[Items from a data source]
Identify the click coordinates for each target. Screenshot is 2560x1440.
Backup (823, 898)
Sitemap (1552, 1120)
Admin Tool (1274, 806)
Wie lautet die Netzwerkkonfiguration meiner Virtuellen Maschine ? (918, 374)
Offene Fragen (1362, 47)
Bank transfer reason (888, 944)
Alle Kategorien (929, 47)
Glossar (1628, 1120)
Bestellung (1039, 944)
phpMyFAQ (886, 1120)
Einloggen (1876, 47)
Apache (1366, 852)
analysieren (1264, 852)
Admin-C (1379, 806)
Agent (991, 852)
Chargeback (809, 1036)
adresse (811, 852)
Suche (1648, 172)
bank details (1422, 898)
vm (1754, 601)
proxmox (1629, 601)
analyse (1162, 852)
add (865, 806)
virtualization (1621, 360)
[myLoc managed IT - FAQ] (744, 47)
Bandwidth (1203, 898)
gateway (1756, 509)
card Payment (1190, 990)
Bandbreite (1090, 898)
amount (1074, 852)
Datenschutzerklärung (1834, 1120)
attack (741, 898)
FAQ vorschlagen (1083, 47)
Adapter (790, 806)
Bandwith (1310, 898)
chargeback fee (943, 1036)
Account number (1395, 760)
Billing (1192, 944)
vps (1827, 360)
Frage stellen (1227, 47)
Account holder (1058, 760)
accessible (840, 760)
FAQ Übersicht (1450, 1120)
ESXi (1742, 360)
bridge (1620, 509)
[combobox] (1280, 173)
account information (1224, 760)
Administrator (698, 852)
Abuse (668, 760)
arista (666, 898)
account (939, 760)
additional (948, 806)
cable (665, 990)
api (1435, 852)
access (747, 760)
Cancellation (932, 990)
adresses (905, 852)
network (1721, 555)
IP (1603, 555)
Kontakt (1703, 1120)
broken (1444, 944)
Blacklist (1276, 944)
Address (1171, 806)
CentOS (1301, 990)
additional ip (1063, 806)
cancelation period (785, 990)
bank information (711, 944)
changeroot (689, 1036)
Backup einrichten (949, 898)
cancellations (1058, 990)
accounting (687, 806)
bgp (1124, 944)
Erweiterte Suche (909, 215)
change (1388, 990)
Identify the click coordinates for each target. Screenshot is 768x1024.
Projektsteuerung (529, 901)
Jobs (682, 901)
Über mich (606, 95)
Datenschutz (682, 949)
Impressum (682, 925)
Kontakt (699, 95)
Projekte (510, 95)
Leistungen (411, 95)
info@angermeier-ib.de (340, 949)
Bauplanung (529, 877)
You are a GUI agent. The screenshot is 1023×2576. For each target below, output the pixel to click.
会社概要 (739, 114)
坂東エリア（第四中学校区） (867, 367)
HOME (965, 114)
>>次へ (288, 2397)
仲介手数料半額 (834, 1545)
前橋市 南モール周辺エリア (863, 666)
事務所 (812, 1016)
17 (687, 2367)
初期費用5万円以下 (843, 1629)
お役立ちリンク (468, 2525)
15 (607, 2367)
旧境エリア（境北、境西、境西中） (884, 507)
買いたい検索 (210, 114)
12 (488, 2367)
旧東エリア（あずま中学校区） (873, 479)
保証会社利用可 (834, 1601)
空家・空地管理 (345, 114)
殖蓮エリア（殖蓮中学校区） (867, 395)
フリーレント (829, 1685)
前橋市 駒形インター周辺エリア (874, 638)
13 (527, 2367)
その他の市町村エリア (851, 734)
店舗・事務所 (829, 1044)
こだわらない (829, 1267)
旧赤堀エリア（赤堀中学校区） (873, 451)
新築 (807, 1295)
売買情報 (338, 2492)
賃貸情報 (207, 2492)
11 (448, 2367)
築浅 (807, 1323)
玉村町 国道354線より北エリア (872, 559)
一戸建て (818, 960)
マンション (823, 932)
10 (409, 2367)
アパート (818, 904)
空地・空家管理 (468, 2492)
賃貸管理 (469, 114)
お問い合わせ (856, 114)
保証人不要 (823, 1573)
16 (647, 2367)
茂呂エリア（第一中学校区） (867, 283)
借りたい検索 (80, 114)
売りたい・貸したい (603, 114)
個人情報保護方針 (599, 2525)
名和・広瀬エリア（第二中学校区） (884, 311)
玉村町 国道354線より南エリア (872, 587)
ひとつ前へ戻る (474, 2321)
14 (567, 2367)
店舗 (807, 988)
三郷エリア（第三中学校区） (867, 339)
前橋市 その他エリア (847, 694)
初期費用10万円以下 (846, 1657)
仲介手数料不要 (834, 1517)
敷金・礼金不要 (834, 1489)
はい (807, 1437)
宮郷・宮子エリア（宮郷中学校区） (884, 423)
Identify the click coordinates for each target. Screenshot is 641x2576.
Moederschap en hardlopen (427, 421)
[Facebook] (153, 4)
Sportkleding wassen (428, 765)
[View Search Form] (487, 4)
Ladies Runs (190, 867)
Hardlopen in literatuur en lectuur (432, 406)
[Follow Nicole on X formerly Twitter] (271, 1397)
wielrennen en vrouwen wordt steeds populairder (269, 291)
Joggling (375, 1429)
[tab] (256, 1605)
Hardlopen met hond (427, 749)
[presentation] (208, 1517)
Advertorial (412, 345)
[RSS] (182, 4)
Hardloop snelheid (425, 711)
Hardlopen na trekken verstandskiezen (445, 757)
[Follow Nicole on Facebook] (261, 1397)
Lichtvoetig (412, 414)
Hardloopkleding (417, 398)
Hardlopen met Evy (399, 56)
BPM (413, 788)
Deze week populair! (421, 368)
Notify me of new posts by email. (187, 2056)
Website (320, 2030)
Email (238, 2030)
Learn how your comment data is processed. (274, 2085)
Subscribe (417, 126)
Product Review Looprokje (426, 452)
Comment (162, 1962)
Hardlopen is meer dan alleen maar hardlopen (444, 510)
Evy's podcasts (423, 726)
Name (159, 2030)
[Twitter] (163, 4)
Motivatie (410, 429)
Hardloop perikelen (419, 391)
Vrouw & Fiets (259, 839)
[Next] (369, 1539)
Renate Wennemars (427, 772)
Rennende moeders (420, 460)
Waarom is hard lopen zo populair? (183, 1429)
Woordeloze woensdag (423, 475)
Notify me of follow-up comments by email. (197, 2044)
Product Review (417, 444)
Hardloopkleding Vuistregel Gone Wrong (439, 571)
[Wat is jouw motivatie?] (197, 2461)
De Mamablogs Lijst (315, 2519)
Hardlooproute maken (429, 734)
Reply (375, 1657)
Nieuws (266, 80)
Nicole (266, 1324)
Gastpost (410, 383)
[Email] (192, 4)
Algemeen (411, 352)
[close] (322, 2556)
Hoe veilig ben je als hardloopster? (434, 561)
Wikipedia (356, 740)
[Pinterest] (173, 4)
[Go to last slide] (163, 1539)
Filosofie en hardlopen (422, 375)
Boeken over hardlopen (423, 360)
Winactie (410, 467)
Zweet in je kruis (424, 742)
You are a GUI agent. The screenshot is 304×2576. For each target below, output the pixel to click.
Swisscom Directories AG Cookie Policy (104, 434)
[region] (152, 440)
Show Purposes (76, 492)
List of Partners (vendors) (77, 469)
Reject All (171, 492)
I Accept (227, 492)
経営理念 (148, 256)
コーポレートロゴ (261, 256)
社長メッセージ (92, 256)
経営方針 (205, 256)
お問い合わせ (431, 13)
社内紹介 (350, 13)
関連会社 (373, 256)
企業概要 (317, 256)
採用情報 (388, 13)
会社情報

> **Work order**
Could you reproduce, exactly, every line above from the line with "Jobs (682, 901)" to the line with "売りたい・貸したい (603, 114)", and no other line? Both ends count.

> **Exercise solution**
Jobs (682, 901)
Über mich (606, 95)
Datenschutz (682, 949)
Impressum (682, 925)
Kontakt (699, 95)
Projekte (510, 95)
Leistungen (411, 95)
info@angermeier-ib.de (340, 949)
Bauplanung (529, 877)
You are a GUI agent. The screenshot is 1023×2576. For each target below, output the pixel to click.
会社概要 (739, 114)
坂東エリア（第四中学校区） (867, 367)
HOME (965, 114)
>>次へ (288, 2397)
仲介手数料半額 (834, 1545)
前橋市 南モール周辺エリア (863, 666)
事務所 (812, 1016)
17 (687, 2367)
初期費用5万円以下 (843, 1629)
お役立ちリンク (468, 2525)
15 (607, 2367)
旧境エリア（境北、境西、境西中） (884, 507)
買いたい検索 (210, 114)
12 (488, 2367)
旧東エリア（あずま中学校区） (873, 479)
保証会社利用可 (834, 1601)
空家・空地管理 (345, 114)
殖蓮エリア（殖蓮中学校区） (867, 395)
フリーレント (829, 1685)
前橋市 駒形インター周辺エリア (874, 638)
13 (527, 2367)
その他の市町村エリア (851, 734)
店舗・事務所 (829, 1044)
こだわらない (829, 1267)
旧赤堀エリア（赤堀中学校区） (873, 451)
新築 (807, 1295)
売買情報 (338, 2492)
賃貸情報 (207, 2492)
11 (448, 2367)
築浅 (807, 1323)
玉村町 国道354線より北エリア (872, 559)
一戸建て (818, 960)
マンション (823, 932)
10 (409, 2367)
アパート (818, 904)
空地・空家管理 (468, 2492)
賃貸管理 (469, 114)
お問い合わせ (856, 114)
保証人不要 (823, 1573)
16 (647, 2367)
茂呂エリア（第一中学校区） (867, 283)
借りたい検索 (80, 114)
売りたい・貸したい (603, 114)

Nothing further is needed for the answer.